As a Ver.di shop stewards’ group, we maintain a relatively close, if not entirely smooth, relationship with the Ver.di apparatus of full-time officials. But while under normal conditions we mainly work with our trade union secretary, during the strike the organisers sent to us came on the scene and we worked with them quite intensively. During the upsurge of the movement, there were no significant conflicts of interest.
Of course, the resolutions to bind the negotiating commission members more closely to the will of the union rank-and-file did not meet with the approval of all the full-time members, but since these resolutions were inconsequential, there was no potential for conflict. Conflict only arose over the outcome of the arbitration process, when leading persons from the main office did a u-turn that came as a surprise for many, when they suddenly defended a compromise against which we had been sharpening arguments together for weeks. For some, this was a shock that led to disorientation. The isolated confrontations were short and fierce, but without major consequences. Now, of course, we are continuing to work as a Ver.di shop stewards’ group. However, some colleagues have become aware that Ver.di itself is not a homogeneous structure and that conflicts of direction also run through the trade union movement, be it within the union, between the union and the workforce, or even within the workforce itself.
Did the strikes create a basis for coming disputes, or were the unions able to channel the anger and contain it through social partnership?

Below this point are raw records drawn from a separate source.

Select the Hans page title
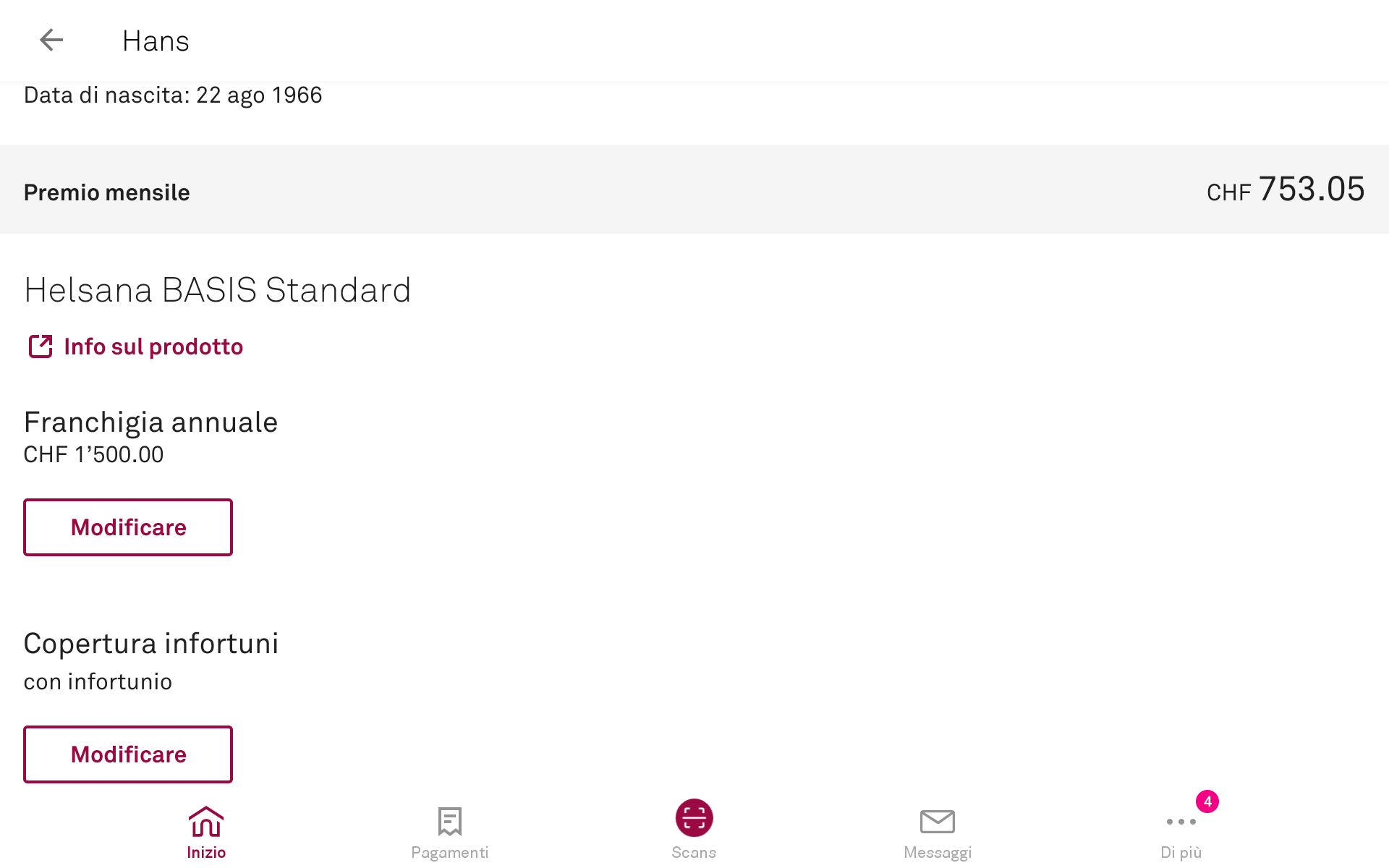This screenshot has height=868, width=1389. pos(156,41)
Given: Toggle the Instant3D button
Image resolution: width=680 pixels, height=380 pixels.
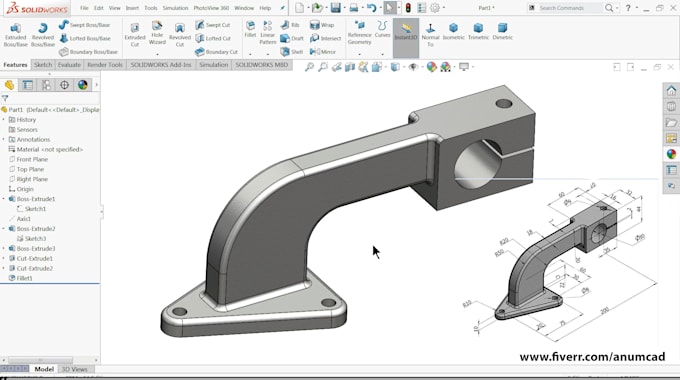Looking at the screenshot, I should click(x=406, y=32).
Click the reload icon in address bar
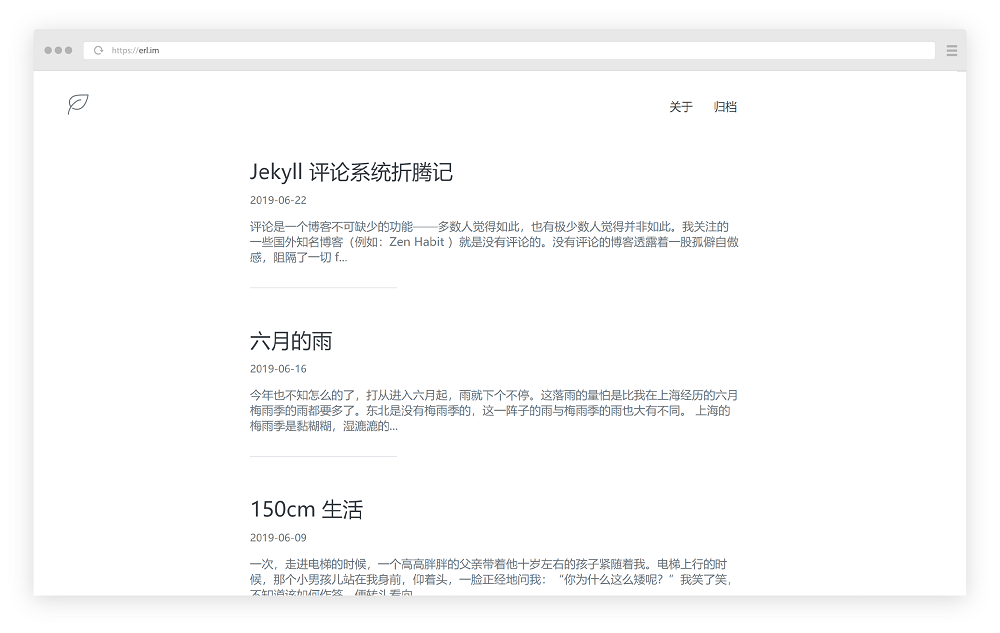1000x633 pixels. pyautogui.click(x=98, y=50)
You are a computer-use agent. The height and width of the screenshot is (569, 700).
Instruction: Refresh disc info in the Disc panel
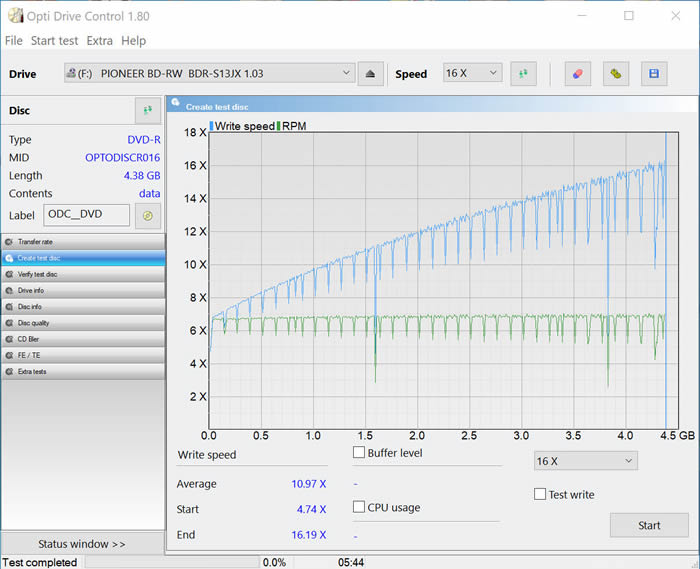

As I said before, it would be more accurate to say that the Ver.di mobilisation was the first time that the anger found a productive expression. Instead of bottling up their frustration, resigning or ranting to themselves, colleagues organised themselves, went on strike, discussed, demonstrated and won a little something through this struggle. Individual colleagues have left in protest against the agreement. Most of them, at least in our case, seem to be reasonably satisfied with the result, which is also better in our case than in the public sector itself, due to previous and still valid collective bargaining agreements. To our regret, many colleagues have withdrawn from taking initiatives for the time being.
What remains, however, are the activist structures and communication channels that have emerged during the movement and with which we can reach hundreds of colleagues directly. The shop floor group has gone from being a largely insignificant marginal phenomenon to a place of exchange for a growing number of shop floor activists. Finally, we have brought together the various structures that emerged in the different phases and thus – at least we hope – also created a structure for workplace work that is sustainable in the long term. In this respect, the answer to the question must be: both. The basis for further disputes has been improved, but these disputes will remain within a framework of social partnership for the foreseeable future.
For this to change, there would need to be a larger network of activists in the workplaces who have acquired the theoretical and practical tools necessary to act as a driving force in such struggles. Since independent workplace structures with such an orientation and the corresponding capacities do not exist anywhere, targeted support from outside would be all the more important. So far, however, there is hardly any talk of this. Bringing cakes to the picket line and participating in demonstrations is not yet targeted work to rebuild working class organisation. In any case, the collective dispute in the public sector has made clear how weak and unconnected the more conscious forces are at the moment and how random the support from the organised left is. So there is a lot to learn and to do.